**Exercise aim:**
Set down, exactly as they stand, the lines from the one containing "Click effect size 0.28 (-0.45–0.10)" through the last line of the records below, leaving every picture out.

======== Dataset

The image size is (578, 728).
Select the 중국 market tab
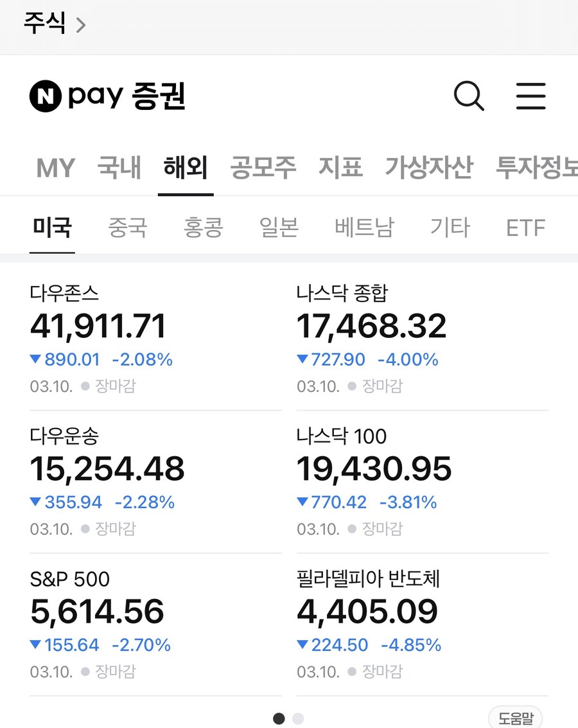(128, 226)
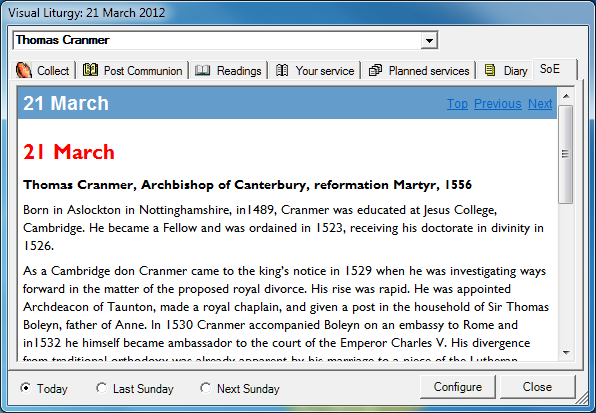This screenshot has height=413, width=596.
Task: Open the Readings tab
Action: point(229,70)
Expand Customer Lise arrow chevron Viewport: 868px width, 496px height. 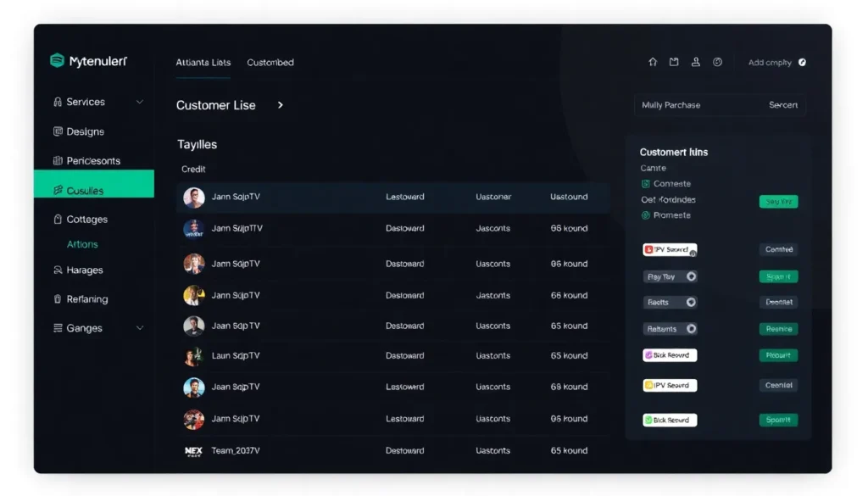click(x=281, y=105)
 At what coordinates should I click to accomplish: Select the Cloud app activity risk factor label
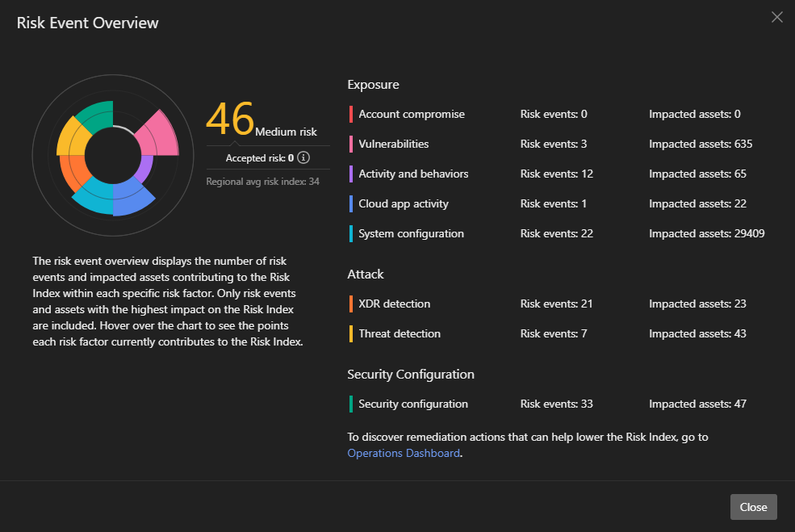coord(404,203)
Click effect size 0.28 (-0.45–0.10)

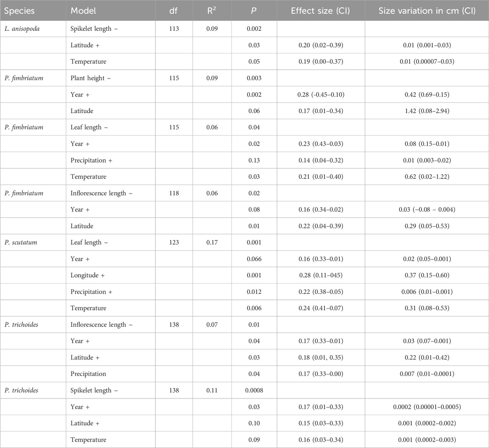coord(321,94)
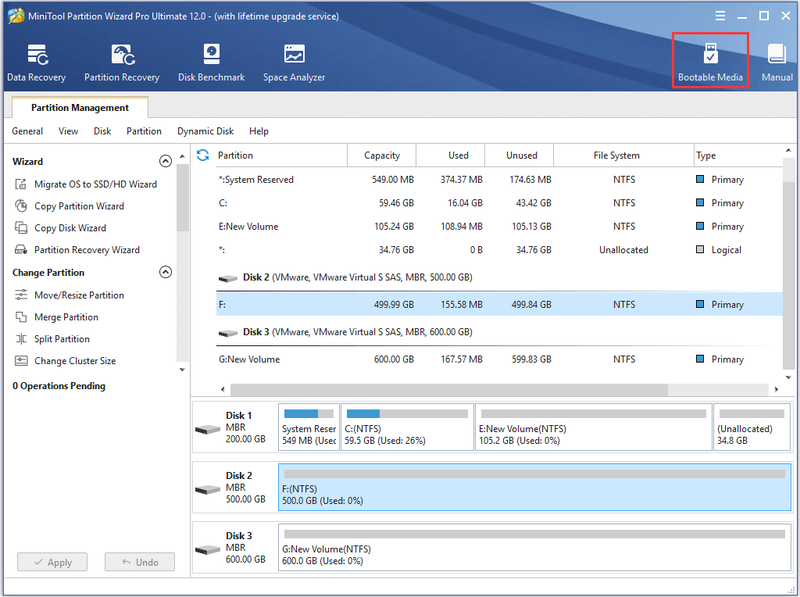Click the Apply button
This screenshot has width=800, height=597.
(x=53, y=562)
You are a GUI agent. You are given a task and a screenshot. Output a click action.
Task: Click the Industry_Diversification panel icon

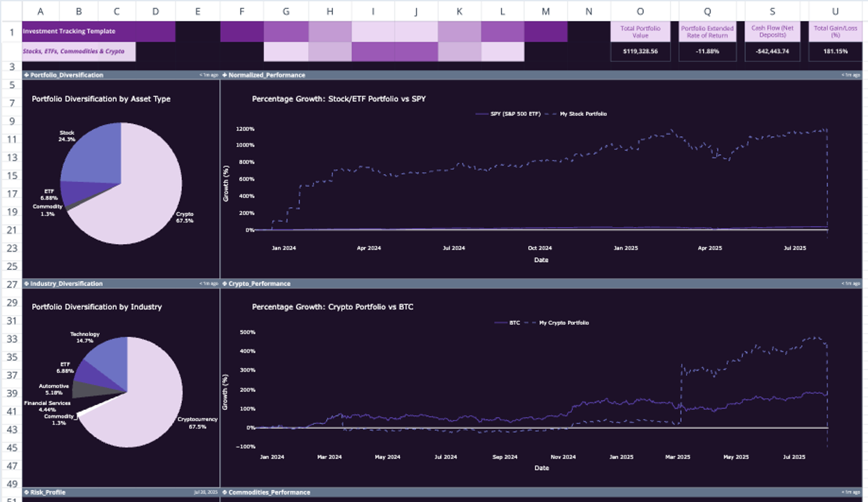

================

**Your solution:**
Click effect size 0.28 (-0.45–0.10)

coord(321,94)
Click the Apply button
This screenshot has width=800, height=597.
(x=53, y=562)
You are a GUI agent. You are given a task and a screenshot. Output a click action.
Task: Click the Industry_Diversification panel icon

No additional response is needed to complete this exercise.